**TRECHO SELECIONADO**:
ANA PAULA TORRES MEGIANI

União ibérica, união das coroas ou dominação filipina. São estas as denominações mais comuns utilizadas pelos historiadores luso-brasileiros quando se referem ao período dos 60 anos em que o reino de Portugal e suas colônias estiveram dinasticamente unidos à Espanha na pessoa de um mesmo monarca, ou seja, os três Filipes de Habsburgo. Uma outra expressão que tem sido menos adotada é a que vemos no título "Portugal no Tempo dos Filipes", do historiador espanhol Fernando Bouza Álvares, que apresenta duas vantagem em relação aos nomes referidos. Contempla, a principio, o período histórico, e sugere, no plural, a tríade de Filipes que reinaram em Portugal. Além disso, exclui a concepção conciliatória embutida no termo "união" e elimina a tendenciosa e anacrônica visão implícita na palavra "dominação".
A obra é uma reunião de artigos do professor e pesquisador da Universidade Complutense de Madri, agora traduzidos para o português e anteriormente publicados em diversas línguas nos principais periódicos europeus. Especialista e apaixonado pela história das representações políticas no reinado de Filipe 2º, Fernando Bouza tratou, nesse conjunto de dez textos, de variados aspectos da cultura política ibérica, tanto na sua relação com a corte dos Filipes quanto com o complexo do Império Habsburgo, do qual os Filipes eram também os soberanos.
Antes de mais nada é necessário afirmar que estamos diante de um autor que, como poucos, vê a história cultural no seu sentido estrito, em que o conceito de representação surge calcado na análise e interpretação das fontes diretamente ligadas à ação do complexo burocrático e administrativo dos Filipes, tendo como fim último o estabelecimento das relações entre a política e a sociedade ibéricas na passagem do século 16 para o 17. Nesse sentido, não se encontram em seus textos as descrições e narrativas vazias -ou as análises superficiais e invertidas- que se tornaram a marca de muitos historiadores ditos "culturais", as quais acabaram angariando o desprezo de uma considerável parcela de pesquisadores por incorporarem à análise histórica, aleatoriamente e sem critério, os conceitos da antropologia e sociologia acerca da imagem do rei, da monarquia e da sociedade de corte.

**DADOS BRUTOS**:
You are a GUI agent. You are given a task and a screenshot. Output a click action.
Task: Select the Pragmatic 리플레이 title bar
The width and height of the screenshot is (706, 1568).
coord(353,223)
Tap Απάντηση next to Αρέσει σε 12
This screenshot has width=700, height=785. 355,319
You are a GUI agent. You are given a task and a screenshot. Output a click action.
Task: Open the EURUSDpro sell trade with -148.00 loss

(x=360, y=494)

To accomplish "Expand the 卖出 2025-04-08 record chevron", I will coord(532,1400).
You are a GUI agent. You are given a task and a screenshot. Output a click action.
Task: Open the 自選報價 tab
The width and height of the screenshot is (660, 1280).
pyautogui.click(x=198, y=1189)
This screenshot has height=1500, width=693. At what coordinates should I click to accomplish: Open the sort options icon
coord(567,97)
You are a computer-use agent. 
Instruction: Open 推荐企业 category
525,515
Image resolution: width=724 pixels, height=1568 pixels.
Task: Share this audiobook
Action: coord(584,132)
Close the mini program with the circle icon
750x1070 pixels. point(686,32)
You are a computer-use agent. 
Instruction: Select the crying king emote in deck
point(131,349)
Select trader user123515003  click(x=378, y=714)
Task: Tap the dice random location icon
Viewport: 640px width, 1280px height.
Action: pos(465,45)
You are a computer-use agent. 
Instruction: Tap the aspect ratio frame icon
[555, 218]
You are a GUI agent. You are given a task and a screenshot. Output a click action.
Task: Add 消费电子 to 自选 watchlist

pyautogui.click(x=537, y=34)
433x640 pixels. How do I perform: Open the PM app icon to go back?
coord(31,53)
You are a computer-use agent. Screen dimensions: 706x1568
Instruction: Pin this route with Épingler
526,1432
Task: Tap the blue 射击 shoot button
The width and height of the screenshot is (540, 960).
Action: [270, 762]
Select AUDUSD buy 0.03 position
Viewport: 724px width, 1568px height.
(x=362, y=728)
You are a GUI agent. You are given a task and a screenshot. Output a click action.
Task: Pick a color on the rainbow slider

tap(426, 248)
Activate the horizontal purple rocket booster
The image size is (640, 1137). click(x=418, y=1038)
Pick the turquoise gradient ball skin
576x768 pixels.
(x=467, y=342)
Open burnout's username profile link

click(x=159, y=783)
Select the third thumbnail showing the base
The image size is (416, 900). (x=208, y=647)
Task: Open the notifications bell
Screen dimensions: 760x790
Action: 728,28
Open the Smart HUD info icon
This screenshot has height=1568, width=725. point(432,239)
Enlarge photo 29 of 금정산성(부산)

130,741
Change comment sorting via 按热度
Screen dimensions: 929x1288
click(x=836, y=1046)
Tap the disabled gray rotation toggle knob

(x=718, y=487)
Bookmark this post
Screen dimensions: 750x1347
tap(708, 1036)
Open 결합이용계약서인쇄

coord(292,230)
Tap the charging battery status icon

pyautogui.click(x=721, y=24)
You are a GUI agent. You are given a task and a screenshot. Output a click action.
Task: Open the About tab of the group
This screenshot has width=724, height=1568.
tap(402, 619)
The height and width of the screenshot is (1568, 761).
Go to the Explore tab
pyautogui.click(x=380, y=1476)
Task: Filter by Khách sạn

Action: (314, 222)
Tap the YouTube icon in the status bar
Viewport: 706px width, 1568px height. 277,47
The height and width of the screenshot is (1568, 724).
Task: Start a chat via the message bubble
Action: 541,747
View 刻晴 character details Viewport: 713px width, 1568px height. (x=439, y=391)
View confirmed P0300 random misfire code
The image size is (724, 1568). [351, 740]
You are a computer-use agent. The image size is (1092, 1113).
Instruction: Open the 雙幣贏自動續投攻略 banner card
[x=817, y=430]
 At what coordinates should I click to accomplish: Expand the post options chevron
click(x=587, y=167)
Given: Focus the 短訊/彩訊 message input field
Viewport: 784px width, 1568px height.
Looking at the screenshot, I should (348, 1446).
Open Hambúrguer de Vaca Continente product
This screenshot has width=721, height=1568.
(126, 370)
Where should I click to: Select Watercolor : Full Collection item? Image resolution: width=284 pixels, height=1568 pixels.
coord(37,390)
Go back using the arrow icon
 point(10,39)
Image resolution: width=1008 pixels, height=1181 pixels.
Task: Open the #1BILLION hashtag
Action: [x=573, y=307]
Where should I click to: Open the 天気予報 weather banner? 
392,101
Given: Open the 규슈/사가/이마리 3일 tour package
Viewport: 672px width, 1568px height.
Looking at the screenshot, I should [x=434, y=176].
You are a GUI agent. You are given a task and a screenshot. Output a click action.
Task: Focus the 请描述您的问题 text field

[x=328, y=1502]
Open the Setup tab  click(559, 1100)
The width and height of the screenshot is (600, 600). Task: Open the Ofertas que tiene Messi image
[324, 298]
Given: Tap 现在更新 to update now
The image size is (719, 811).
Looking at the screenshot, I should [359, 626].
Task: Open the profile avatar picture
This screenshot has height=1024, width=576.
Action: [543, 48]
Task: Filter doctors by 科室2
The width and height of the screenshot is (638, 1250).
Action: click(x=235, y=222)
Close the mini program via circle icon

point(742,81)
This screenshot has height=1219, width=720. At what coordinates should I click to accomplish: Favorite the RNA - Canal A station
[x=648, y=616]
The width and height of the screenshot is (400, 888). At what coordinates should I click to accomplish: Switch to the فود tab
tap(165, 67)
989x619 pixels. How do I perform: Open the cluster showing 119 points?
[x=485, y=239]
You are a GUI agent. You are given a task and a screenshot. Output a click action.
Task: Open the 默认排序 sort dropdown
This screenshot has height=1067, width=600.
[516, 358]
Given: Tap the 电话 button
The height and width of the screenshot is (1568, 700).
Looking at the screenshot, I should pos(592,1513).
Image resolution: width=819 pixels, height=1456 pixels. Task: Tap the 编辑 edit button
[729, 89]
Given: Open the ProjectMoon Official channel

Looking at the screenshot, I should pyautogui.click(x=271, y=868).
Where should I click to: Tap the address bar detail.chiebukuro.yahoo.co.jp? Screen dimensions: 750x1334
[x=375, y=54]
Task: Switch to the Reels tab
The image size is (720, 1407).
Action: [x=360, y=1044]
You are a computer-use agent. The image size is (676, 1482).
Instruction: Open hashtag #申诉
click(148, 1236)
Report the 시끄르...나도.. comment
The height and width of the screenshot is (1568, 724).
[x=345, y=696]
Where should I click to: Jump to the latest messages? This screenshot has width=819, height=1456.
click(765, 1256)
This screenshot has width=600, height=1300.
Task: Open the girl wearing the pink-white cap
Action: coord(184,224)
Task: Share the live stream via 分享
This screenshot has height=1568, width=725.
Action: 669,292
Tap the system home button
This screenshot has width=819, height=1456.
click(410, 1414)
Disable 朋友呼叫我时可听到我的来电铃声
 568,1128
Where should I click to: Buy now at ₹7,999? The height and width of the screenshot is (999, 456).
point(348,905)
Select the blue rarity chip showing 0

**EXERCÍCIOS**:
A. Liste as denominações que, segundo o trecho sobre Portugal no tempo dos Filipes, os historiadores luso-brasileiros usam com mais frequência para esse período de 60 anos.
B. Repita, sem mudar nada, tudo o que vai desde "A obra é uma" até "também os soberanos." no trecho sobre Portugal no tempo dos Filipes.
C. Por favor, dê continuidade ao trecho sobre Portugal no tempo dos Filipes a partir da última frase apresentada.

**RESPOSTAS**:
A.
- União ibérica
- União das coroas
- Dominação filipina

B.
A obra é uma reunião de artigos do professor e pesquisador da Universidade Complutense de Madri, agora traduzidos para o português e anteriormente publicados em diversas línguas nos principais periódicos europeus. Especialista e apaixonado pela história das representações políticas no reinado de Filipe 2º, Fernando Bouza tratou, nesse conjunto de dez textos, de variados aspectos da cultura política ibérica, tanto na sua relação com a corte dos Filipes quanto com o complexo do Império Habsburgo, do qual os Filipes eram também os soberanos.

C.
Seu ponto de partida para as interpretações do tempo dos Filipes é o acordo feito entre D. Manuel e os Reis Católicos, que deu início aos casamentos cruzados entre os descendentes e herdeiros das monarquias ibéricas, inaugurando a linhagem de reis aparentados, que perdurou por todo o século 16 e resultou, finalmente, na união das coroas em 1580.
O amplo conhecimento que Fernando Bouza possui das fontes existentes nos arquivos portugueses e espanhóis traz à tona, num texto erudito e de humor refinado, certos âmbitos ainda pouco esmiuçados do "modus gobernandi" da Casa de Áustria, em sua versão ibérica. A imprensa régia na época de Filipe 2º é um desses âmbitos, pois tratar-se-ia de um sistema inovador no modo de governar europeu, por meio de um mecanismo de divulgação das decisões régias em todo o vasto império. Num império universal como o de Filipe 2º, a difusão de novas técnicas tipográficas foi elementar para dar a conhecer não só as decisões, mas a própria imagem régia, espalhada aos quatro cantos pelas gravuras de fácil reprodução em grande quantidade. Nesse sentido, foi fundamental a participação de livreiros e impressores, tais como Alonso Gómez, "Typographus Curiae Regiae" ou "Regis Catholici Typographus", que acompanhou o rei Papelero entre 1567 e 1584, imprimindo e editando desde suas determinações e advertências até as relações de viagem pelos reinos europeus.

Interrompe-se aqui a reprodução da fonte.